PRECAUTIONARY PRINCIPLE - What's wrong with the Precautionary Principle? What are the alternatives?

An article on Spiked-online examines the tragically ironic risks involved in living in a risk-averse culture. The Extropy Institute suggests a more progress-friendly alternative in the form of the Proactionary Principle

From the Spiked-online article: Professor Sir Colin Berry is not a big fan of the 'precautionary principle': 'If everything we did had to be absolutely safe, risk-free, proven to have no adverse outcomes for anyone or anything, we'd never get anywhere. Buildings wouldn't go up, planes wouldn't get off the ground, medical breakthrough would come to a standstill, science would be stifled…. Shall I go on?' Berry says that when he challenges 'our obsession with safety', some imagine that he is leading the charge for being reckless, for throwing caution to the wind, as the saying goes.

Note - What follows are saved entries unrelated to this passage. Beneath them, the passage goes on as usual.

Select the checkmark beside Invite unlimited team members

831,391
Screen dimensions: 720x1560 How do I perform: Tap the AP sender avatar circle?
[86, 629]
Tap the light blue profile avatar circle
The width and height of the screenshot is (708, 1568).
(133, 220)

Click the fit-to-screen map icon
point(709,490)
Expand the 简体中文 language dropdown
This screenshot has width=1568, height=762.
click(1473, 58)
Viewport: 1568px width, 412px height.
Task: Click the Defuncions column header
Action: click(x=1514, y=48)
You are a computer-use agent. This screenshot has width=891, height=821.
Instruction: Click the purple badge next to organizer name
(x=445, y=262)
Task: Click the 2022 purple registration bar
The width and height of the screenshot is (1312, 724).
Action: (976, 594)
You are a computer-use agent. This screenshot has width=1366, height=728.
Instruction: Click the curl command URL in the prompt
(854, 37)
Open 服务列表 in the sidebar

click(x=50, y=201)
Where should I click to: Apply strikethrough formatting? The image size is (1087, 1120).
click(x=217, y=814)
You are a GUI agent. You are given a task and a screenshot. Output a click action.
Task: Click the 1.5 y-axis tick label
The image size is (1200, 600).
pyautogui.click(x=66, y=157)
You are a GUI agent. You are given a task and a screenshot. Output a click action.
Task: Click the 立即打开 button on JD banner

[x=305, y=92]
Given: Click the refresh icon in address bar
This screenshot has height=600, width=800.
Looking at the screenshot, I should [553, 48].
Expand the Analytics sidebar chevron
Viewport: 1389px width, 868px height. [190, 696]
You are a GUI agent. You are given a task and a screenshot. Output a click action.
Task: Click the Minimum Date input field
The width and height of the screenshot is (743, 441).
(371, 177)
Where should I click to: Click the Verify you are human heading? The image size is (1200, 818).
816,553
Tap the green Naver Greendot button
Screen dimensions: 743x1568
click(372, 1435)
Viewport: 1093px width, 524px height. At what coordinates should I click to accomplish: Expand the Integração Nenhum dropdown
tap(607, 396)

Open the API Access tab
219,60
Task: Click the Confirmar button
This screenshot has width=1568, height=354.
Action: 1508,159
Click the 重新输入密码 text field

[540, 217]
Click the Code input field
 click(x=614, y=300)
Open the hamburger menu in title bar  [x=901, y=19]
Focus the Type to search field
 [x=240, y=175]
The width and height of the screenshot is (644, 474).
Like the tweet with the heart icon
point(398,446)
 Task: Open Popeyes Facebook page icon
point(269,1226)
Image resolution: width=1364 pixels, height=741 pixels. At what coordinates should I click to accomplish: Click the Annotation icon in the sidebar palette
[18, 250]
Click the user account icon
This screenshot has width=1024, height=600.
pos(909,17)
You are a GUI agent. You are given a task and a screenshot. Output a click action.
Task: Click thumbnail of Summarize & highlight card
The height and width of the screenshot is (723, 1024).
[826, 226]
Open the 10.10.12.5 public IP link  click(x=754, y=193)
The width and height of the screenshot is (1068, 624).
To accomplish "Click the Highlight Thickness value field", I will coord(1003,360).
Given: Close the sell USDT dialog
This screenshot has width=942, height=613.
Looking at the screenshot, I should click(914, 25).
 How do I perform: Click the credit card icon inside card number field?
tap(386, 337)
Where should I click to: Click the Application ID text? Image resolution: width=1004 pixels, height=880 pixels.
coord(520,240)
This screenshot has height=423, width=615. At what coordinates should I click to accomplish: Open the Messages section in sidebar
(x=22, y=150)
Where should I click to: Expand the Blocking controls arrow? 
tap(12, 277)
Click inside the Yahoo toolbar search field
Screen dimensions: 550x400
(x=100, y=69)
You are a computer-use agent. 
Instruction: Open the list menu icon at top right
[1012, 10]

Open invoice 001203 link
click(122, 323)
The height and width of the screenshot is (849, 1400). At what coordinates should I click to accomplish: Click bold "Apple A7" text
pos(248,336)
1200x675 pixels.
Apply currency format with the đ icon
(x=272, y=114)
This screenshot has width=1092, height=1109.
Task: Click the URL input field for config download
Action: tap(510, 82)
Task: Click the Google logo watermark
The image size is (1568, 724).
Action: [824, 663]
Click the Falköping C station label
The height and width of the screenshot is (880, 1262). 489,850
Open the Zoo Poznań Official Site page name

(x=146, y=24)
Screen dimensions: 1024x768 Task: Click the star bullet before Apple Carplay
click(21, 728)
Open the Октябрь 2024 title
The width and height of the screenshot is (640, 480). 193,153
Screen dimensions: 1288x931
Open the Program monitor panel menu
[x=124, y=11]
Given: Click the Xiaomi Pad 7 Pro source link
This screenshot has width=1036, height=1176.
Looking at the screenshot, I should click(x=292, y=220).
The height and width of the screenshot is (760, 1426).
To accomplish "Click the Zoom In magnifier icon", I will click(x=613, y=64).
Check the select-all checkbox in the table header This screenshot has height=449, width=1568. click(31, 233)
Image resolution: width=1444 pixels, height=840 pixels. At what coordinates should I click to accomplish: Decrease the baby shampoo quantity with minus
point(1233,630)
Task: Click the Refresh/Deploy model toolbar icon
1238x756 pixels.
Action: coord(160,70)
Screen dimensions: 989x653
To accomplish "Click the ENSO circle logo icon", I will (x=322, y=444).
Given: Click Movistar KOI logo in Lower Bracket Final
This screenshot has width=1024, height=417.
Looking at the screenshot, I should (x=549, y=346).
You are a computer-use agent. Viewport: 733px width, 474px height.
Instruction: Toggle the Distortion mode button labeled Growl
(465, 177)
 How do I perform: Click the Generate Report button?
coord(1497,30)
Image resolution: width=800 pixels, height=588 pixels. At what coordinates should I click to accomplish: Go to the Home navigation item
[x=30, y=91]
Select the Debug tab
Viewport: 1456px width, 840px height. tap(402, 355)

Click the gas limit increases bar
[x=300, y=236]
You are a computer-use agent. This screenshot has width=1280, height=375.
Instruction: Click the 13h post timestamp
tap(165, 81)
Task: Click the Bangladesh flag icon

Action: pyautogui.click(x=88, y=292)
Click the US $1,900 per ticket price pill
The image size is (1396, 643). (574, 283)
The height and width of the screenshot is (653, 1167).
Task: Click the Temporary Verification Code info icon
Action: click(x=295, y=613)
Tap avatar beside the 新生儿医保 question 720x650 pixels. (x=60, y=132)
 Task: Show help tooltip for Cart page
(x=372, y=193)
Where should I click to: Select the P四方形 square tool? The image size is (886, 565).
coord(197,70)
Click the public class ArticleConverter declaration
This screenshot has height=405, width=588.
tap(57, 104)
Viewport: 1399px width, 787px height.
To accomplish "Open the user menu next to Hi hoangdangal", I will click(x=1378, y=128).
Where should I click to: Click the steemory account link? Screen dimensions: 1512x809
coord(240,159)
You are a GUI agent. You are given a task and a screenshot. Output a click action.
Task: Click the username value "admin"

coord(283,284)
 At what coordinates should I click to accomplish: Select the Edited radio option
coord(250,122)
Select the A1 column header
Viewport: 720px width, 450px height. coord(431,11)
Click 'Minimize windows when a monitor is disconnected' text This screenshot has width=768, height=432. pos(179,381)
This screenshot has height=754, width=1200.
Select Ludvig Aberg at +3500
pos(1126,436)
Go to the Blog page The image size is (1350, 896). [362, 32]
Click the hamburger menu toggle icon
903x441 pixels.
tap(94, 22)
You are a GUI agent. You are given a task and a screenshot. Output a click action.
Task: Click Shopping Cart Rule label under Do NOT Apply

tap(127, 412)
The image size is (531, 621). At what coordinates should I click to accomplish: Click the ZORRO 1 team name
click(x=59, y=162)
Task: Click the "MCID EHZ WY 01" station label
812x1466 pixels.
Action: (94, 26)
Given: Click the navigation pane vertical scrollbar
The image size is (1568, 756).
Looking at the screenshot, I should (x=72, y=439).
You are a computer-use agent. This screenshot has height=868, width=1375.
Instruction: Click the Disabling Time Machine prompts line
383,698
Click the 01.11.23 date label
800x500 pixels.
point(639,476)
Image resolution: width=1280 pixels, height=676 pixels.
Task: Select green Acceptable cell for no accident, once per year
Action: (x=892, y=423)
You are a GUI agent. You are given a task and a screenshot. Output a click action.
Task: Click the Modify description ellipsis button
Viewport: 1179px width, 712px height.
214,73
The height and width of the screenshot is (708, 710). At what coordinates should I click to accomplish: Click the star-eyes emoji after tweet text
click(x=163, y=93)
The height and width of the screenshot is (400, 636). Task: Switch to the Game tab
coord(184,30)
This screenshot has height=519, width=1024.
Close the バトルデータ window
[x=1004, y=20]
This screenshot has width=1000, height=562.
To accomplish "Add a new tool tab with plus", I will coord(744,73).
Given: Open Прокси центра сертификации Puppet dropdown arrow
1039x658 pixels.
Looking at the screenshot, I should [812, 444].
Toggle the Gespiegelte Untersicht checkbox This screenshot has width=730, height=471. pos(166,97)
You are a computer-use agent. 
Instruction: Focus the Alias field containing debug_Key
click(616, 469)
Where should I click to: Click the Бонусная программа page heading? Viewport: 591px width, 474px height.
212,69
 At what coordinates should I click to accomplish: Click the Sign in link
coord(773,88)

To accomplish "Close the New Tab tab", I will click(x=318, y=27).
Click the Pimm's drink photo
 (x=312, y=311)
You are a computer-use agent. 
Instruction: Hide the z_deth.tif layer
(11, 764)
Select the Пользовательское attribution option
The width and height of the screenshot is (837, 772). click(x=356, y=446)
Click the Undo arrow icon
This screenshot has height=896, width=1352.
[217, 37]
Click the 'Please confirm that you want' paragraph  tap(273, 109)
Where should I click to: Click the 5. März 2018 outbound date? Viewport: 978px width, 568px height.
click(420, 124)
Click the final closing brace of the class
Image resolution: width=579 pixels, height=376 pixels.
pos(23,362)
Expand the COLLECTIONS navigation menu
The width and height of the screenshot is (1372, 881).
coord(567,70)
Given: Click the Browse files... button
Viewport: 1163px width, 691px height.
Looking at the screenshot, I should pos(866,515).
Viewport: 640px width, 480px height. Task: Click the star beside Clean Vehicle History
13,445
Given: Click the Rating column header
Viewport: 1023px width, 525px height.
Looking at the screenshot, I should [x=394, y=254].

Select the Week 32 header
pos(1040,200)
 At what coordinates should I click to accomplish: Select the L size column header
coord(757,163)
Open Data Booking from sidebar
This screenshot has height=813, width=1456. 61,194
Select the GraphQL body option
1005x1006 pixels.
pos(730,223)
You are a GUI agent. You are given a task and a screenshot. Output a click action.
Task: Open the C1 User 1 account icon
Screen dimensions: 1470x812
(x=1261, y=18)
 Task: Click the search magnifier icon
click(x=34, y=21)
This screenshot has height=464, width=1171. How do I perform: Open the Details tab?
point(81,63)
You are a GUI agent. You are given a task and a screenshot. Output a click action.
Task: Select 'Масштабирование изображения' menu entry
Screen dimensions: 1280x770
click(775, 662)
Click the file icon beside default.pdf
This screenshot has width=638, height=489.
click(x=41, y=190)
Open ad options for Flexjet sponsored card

He insists that isn't so. 'Precaution is a part of everyday life. It is sensible to do things that minimise risks to ourselves and to others. You shouldn't close your eyes when you cross the road; you should stub out your cigarette before going to sleep.' But, says Berry, problems arise when precaution is transformed into an abstract principle that we're expected to live our lives by. 'Safety is a description of an approach, rather than an absolute state', he says. 'We can never be absolutely safe and free from risk. Indeed, aspiring to such a state brings its own problems.'

Read on: More sorry than safe by Brendan O'Neill

A proactionary alternative to the Precautionary Principle emerged from the recent "Vital Progress Summit" organised by the Extropy Institute: "People's freedom to innovate technologically is highly valuable, even critical, to humanity. This implies several imperatives when restrictive measures are proposed: Assess risks and opportunities according to available science, not popular perception. Account for both the costs of the restrictions themselves, and those of opportunities foregone. Favor measures that are proportionate to the probability and magnitude of impacts, and that have a high expectation value. Protect people's freedom to experiment, innovate, and progress."